In 1 2 5 4 3 for example, 3 has received two bribes, 4 has received one, and none of the others have received any. We know this because among the people just to the left of 3, there are two numbers higher than 3. To the left of 4, only one number is higher. Adding up the counts, we get a minimum bribe count of 3.

It is possible that a couple more bribes than this happened, of course, and in the final standings you cannot see them. For instance, perhaps 2 bribed 1, but then 1 bribed 2. However, since we are only interested in the minimum number of swaps necessary, we don't need to worry about those circumstances.

So how do we turn this into code? Let's take it one step at a time. First, we'll initiate our bribe count at 0. Next, we know we'll need to loop through each person in the list to find their count, so let's set that up.

function minimumBribes(q) { // q is our... queue! In the form of an array.
    let minBribes = 0;
    for(let i=0; i < q.length; i++){ 

    }    
    return minBribes;
}

We will need to check each person to see if their position means our queue is too chaotic. If their number is more than 2 higher than their position, they've moved too far.

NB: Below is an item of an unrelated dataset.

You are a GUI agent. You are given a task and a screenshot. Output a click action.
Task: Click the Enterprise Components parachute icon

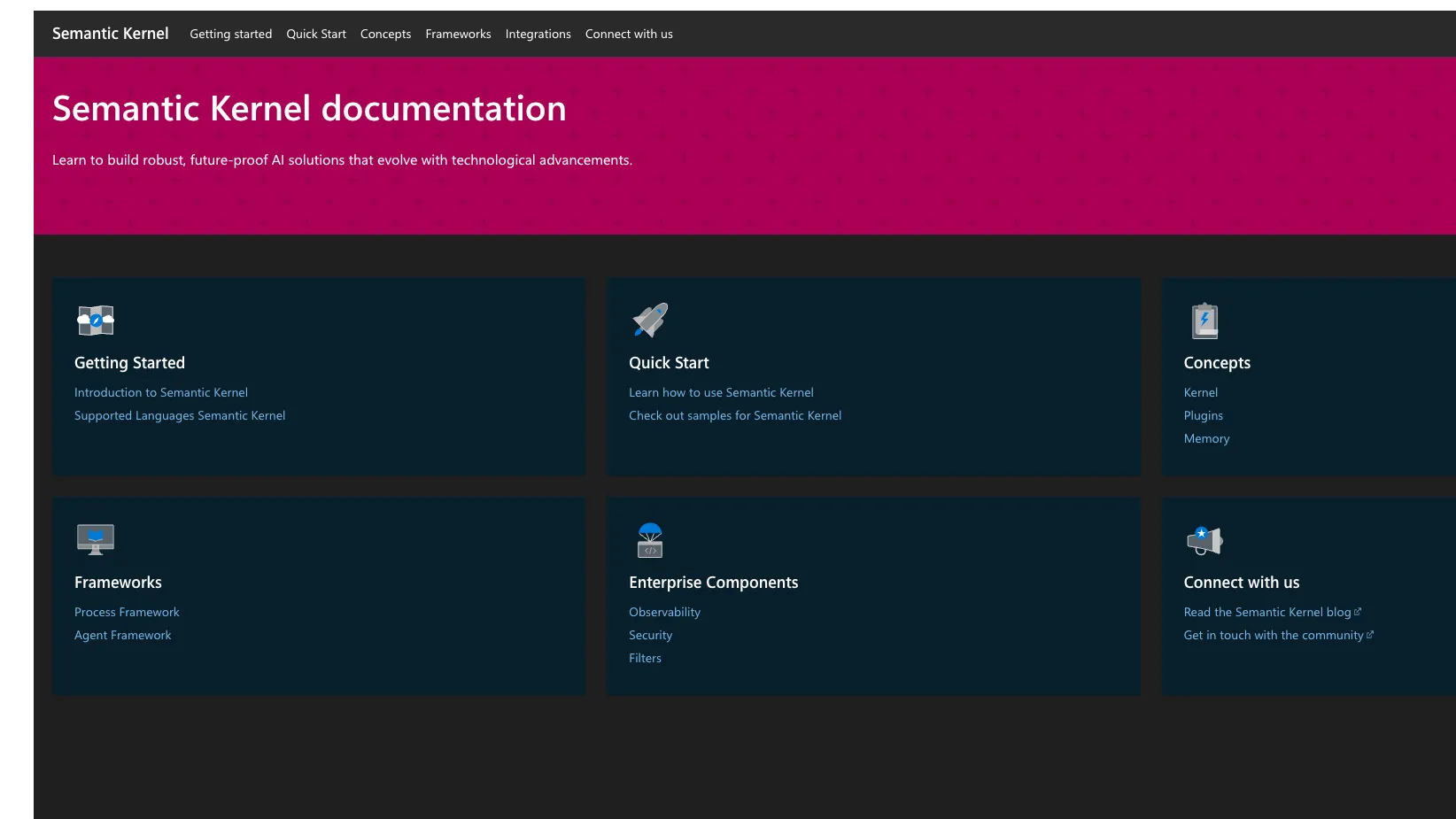point(650,540)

function minimumBribes(q) {
    let minBribes = 0;
    for(let i=0; i < q.length; i++){
        if (q[i] - 3 > i){ //It's -3 not -2 here because 
                           //our queue starts at 1
                           //while our array index starts at 0
            return "Too chaotic"
        }
    }    
    return minBribes
}

Next, we'll need to add one to our minimum bribes count for every time someone was overtaken. Once we add that in, the function is complete:

function minimumBribes(q) {
    let minBribes = 0;
    for(let i=0; i < q.length; i++){
        if (q[i] - 3 > i){
            console.log("Too chaotic")
            return
        } else {
            for (let j = Math.max(0, q[i]-2); j < i; j++){
                if (q[j] > q[i]){
                    minBribes++
                }
            }
        }
    }    
    return minBribes
}

But there's a lot going on there, so let's break it down. Here's just the internal loop:

for (let j = Math.max(0, q[i]-2); j < i; j++){
                if (q[j] > q[i]){
                    minBribes++
                }
            }

Remember that i is the position of the person we are currently considering, the one receiving bribes, the bribee. j represents where we begin examining the line to see who has bribed our bribee. The briber cannot move further than one position in front of the bribee's original position. On the first bribe, they take the bribee's position, on the second bribe, they move one past it. So, we only need to look two positions to the left of i. (Theoretically this would work with simply j=0, but that bumps our run time from O(n) up to O(n²). This cut saves us quite a bit of runtime.)

So what's this Math.max(0, q[i]-2) nonsense? Looks complicated, but all it's doing is protecting us from accidentally entering a negative index. j will be set to whichever is larger, 0 or 1 before the bribee's original position (it's -2 to account for the one-indexing).

The loops end condition is j < i. We only need to look at people to the bribee's left.

Now, if any of those people have a number higher than our bribee (if q[j] > q[i]), we know they must have bribed them to get there, so we add one to our minimum bribes count (minBribes++).

And that's it! This may still not be terribly clear, but I'm hoping that I've been able to explain each piece well. I really wanted to understand both how this worked, and why it worked, so I'm glad to have taken this time to write it out.